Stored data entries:
-=-=-=-=-

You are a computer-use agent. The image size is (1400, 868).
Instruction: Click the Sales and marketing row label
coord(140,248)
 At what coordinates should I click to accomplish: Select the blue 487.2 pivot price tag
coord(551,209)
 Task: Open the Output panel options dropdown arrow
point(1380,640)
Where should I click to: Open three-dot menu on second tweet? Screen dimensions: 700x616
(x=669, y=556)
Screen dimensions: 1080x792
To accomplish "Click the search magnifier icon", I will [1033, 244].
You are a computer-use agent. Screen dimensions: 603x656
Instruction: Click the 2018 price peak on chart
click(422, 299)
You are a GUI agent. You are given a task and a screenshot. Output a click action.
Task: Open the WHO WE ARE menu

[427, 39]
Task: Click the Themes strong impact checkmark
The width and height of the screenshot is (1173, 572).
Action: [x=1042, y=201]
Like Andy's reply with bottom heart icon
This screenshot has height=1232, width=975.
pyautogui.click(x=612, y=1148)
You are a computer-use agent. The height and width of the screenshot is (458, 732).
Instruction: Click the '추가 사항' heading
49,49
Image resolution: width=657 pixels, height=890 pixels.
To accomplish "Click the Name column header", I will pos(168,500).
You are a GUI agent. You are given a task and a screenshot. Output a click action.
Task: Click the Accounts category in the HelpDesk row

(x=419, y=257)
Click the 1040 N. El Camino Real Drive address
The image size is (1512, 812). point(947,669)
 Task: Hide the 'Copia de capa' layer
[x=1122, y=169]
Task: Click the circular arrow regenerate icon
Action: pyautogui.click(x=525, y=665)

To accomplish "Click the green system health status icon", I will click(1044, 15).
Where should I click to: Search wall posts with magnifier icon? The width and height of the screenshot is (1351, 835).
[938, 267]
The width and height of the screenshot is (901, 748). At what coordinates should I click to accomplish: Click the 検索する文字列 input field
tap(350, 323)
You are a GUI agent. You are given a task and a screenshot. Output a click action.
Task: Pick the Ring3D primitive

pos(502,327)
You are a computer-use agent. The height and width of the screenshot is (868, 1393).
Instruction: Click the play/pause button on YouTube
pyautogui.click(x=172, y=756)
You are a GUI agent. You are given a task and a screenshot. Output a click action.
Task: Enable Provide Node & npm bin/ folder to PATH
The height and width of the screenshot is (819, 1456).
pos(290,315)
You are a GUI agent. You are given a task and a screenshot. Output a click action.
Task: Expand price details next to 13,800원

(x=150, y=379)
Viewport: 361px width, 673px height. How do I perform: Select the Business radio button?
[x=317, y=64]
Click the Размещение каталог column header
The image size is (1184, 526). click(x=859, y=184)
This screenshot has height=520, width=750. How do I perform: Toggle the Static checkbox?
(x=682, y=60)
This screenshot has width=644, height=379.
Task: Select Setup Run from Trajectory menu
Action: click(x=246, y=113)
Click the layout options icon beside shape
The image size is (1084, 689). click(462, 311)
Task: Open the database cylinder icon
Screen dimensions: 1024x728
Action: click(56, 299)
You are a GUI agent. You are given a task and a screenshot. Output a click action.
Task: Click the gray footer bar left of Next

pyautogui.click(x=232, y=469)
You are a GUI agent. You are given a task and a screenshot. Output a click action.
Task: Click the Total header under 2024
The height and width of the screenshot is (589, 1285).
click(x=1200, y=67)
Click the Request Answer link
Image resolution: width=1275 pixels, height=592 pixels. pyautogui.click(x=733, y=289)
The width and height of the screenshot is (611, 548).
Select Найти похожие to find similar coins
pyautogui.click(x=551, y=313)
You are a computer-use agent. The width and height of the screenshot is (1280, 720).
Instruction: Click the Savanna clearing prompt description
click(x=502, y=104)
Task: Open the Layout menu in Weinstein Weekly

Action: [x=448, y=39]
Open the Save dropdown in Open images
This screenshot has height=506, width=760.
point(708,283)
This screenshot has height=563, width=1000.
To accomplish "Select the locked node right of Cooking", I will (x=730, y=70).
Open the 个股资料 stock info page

-=-=-=-=-

## PROBLEM DESCRIPTION
An exact repetition of all the entries is required.

## SOLUTION FOR THIS EXERCISE
You are a computer-use agent. The image size is (1400, 868).
Instruction: Click the Sales and marketing row label
coord(140,248)
 At what coordinates should I click to accomplish: Select the blue 487.2 pivot price tag
coord(551,209)
 Task: Open the Output panel options dropdown arrow
point(1380,640)
Where should I click to: Open three-dot menu on second tweet? Screen dimensions: 700x616
(x=669, y=556)
Screen dimensions: 1080x792
To accomplish "Click the search magnifier icon", I will [1033, 244].
You are a computer-use agent. Screen dimensions: 603x656
Instruction: Click the 2018 price peak on chart
click(422, 299)
You are a GUI agent. You are given a task and a screenshot. Output a click action.
Task: Open the WHO WE ARE menu

[427, 39]
Task: Click the Themes strong impact checkmark
The width and height of the screenshot is (1173, 572).
Action: [x=1042, y=201]
Like Andy's reply with bottom heart icon
This screenshot has height=1232, width=975.
pyautogui.click(x=612, y=1148)
You are a computer-use agent. The height and width of the screenshot is (458, 732).
Instruction: Click the '추가 사항' heading
49,49
Image resolution: width=657 pixels, height=890 pixels.
To accomplish "Click the Name column header", I will pos(168,500).
You are a GUI agent. You are given a task and a screenshot. Output a click action.
Task: Click the Accounts category in the HelpDesk row

(x=419, y=257)
Click the 1040 N. El Camino Real Drive address
The image size is (1512, 812). point(947,669)
 Task: Hide the 'Copia de capa' layer
[x=1122, y=169]
Task: Click the circular arrow regenerate icon
Action: pyautogui.click(x=525, y=665)

To accomplish "Click the green system health status icon", I will click(1044, 15).
Where should I click to: Search wall posts with magnifier icon? The width and height of the screenshot is (1351, 835).
[938, 267]
The width and height of the screenshot is (901, 748). At what coordinates should I click to accomplish: Click the 検索する文字列 input field
tap(350, 323)
You are a GUI agent. You are given a task and a screenshot. Output a click action.
Task: Pick the Ring3D primitive

pos(502,327)
You are a computer-use agent. The height and width of the screenshot is (868, 1393).
Instruction: Click the play/pause button on YouTube
pyautogui.click(x=172, y=756)
You are a GUI agent. You are given a task and a screenshot. Output a click action.
Task: Enable Provide Node & npm bin/ folder to PATH
The height and width of the screenshot is (819, 1456).
pos(290,315)
You are a GUI agent. You are given a task and a screenshot. Output a click action.
Task: Expand price details next to 13,800원

(x=150, y=379)
Viewport: 361px width, 673px height. How do I perform: Select the Business radio button?
[x=317, y=64]
Click the Размещение каталог column header
The image size is (1184, 526). click(x=859, y=184)
This screenshot has height=520, width=750. How do I perform: Toggle the Static checkbox?
(x=682, y=60)
This screenshot has width=644, height=379.
Task: Select Setup Run from Trajectory menu
Action: click(x=246, y=113)
Click the layout options icon beside shape
The image size is (1084, 689). click(462, 311)
Task: Open the database cylinder icon
Screen dimensions: 1024x728
Action: click(56, 299)
You are a GUI agent. You are given a task and a screenshot. Output a click action.
Task: Click the gray footer bar left of Next

pyautogui.click(x=232, y=469)
You are a GUI agent. You are given a task and a screenshot. Output a click action.
Task: Click the Total header under 2024
The height and width of the screenshot is (589, 1285).
click(x=1200, y=67)
Click the Request Answer link
Image resolution: width=1275 pixels, height=592 pixels. pyautogui.click(x=733, y=289)
The width and height of the screenshot is (611, 548).
Select Найти похожие to find similar coins
pyautogui.click(x=551, y=313)
You are a computer-use agent. The width and height of the screenshot is (1280, 720).
Instruction: Click the Savanna clearing prompt description
click(x=502, y=104)
Task: Open the Layout menu in Weinstein Weekly

Action: [x=448, y=39]
Open the Save dropdown in Open images
This screenshot has height=506, width=760.
point(708,283)
This screenshot has height=563, width=1000.
To accomplish "Select the locked node right of Cooking", I will (x=730, y=70).
Open the 个股资料 stock info page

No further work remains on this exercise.